Data records:

========================================================================

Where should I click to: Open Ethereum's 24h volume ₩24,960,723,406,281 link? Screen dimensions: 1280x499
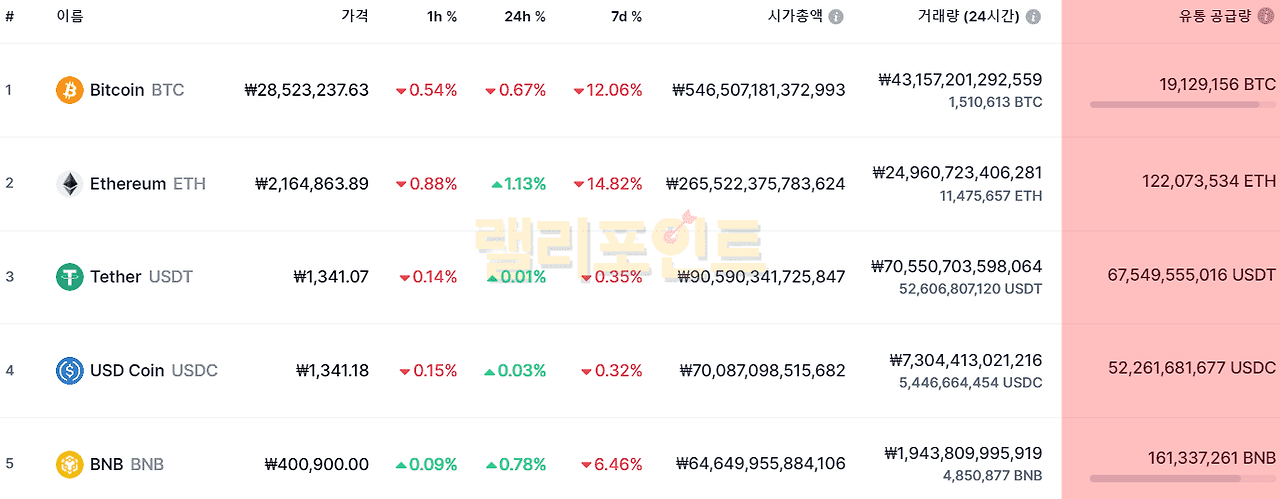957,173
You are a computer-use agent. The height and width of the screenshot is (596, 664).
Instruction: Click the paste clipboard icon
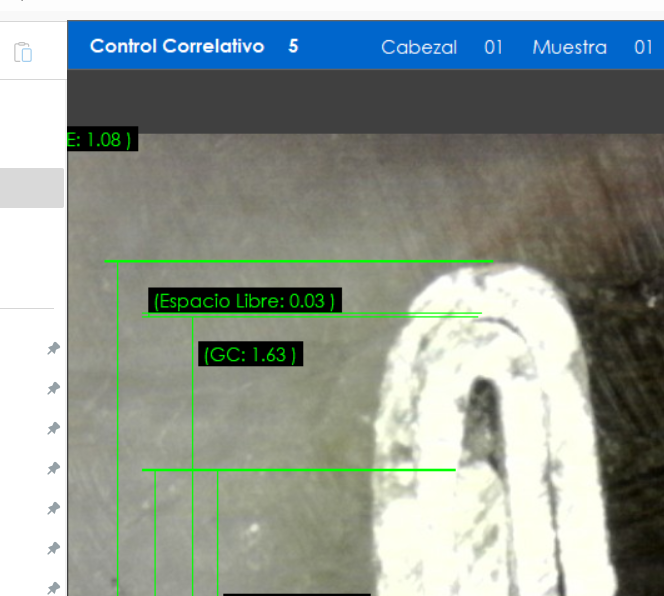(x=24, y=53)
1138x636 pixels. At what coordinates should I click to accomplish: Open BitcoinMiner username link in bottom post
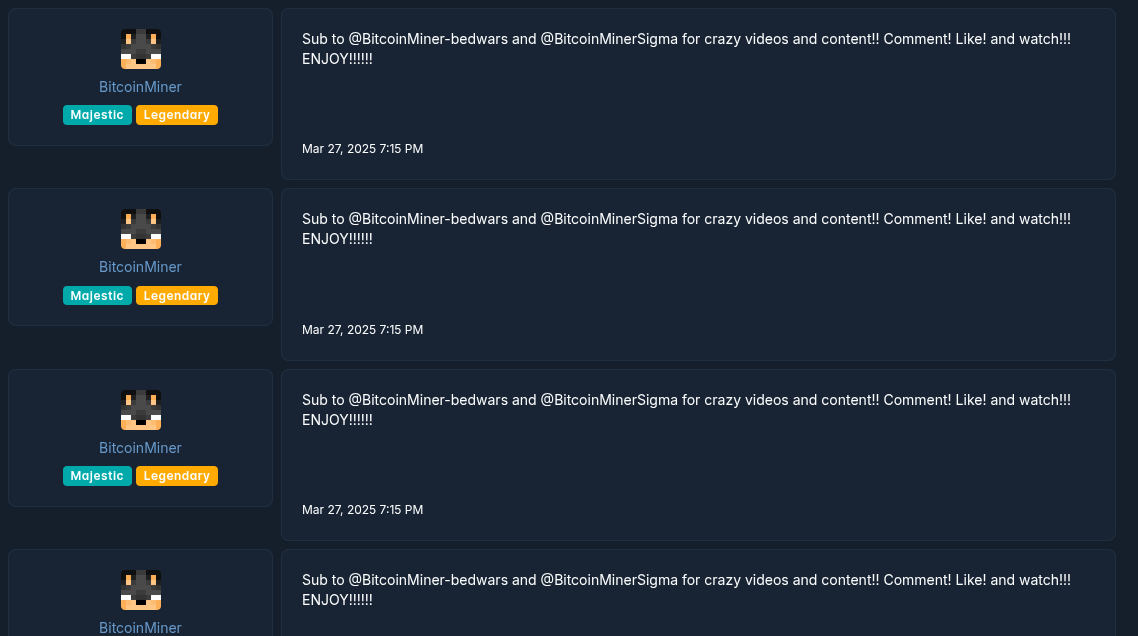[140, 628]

========================================================================

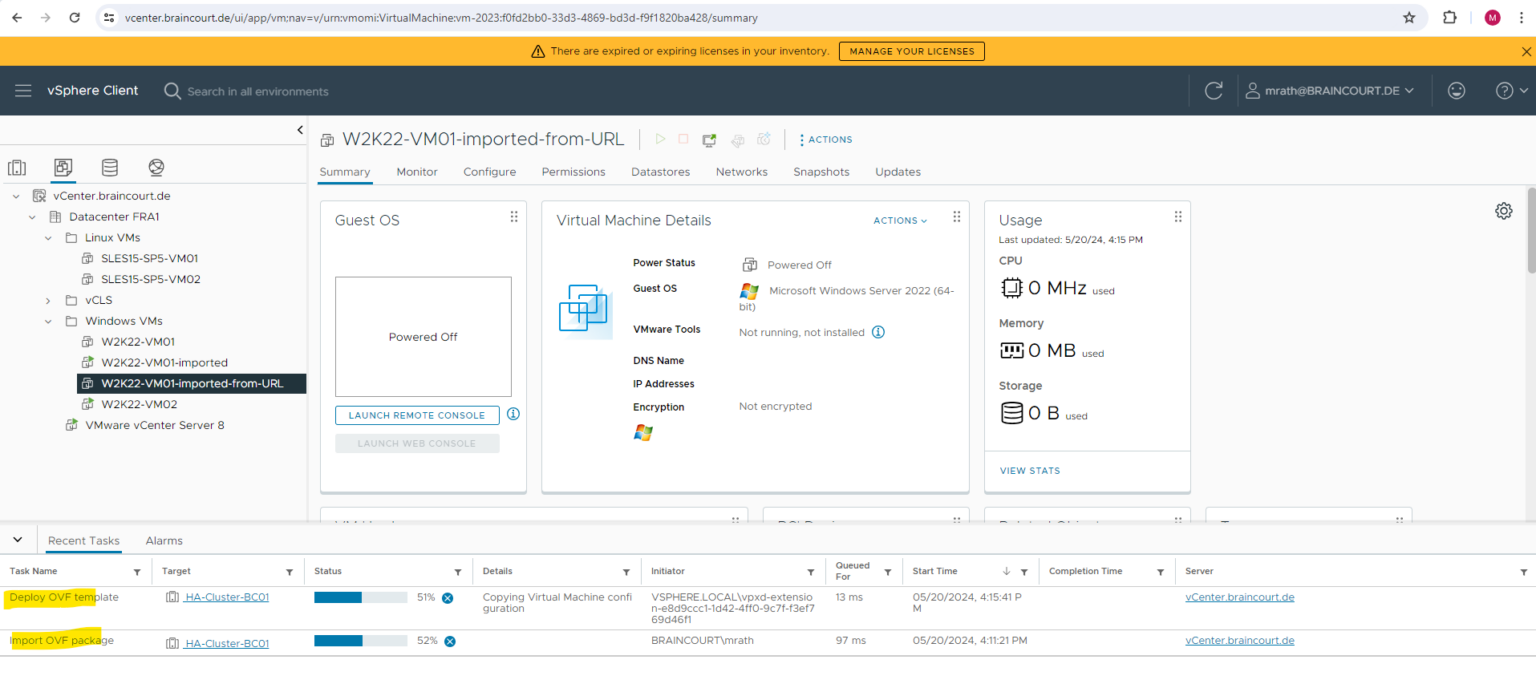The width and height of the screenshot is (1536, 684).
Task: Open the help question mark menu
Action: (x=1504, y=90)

========================================================================

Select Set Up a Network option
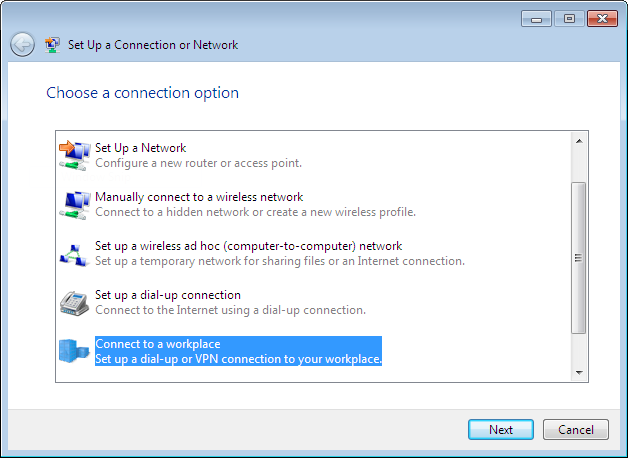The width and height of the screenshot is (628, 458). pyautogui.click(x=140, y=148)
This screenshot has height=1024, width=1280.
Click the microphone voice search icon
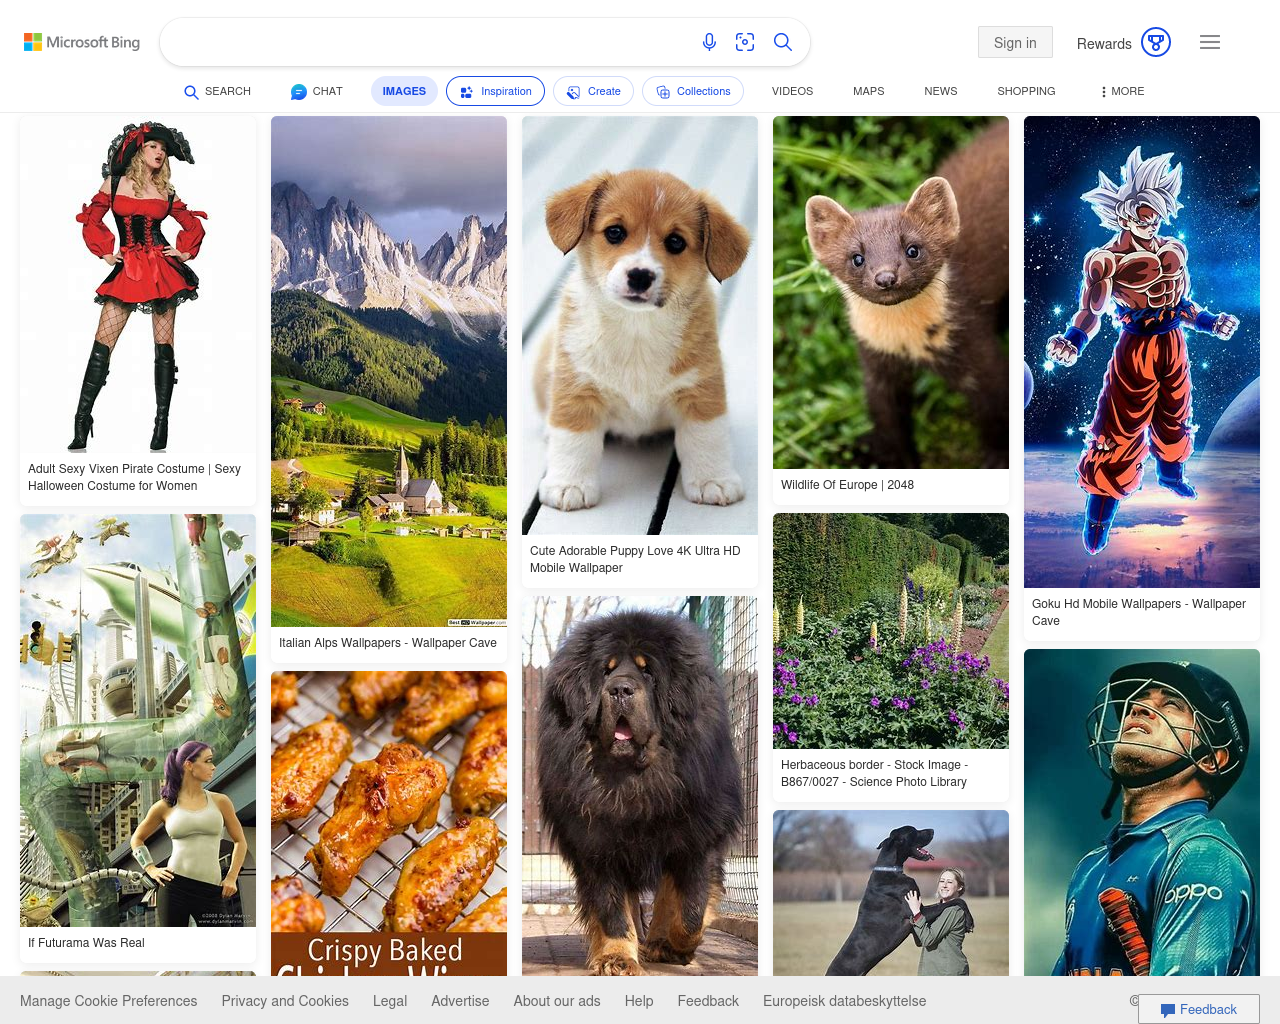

========================================================================

Description of the task: Output exactly those lines of the data above that run from the line with "Select Set Up a Network option" up to and including the line with "Click the microphone voice search icon". No pictures go in.

Completed exercise:
Select Set Up a Network option
The width and height of the screenshot is (628, 458). pyautogui.click(x=140, y=148)
This screenshot has height=1024, width=1280.
Click the microphone voice search icon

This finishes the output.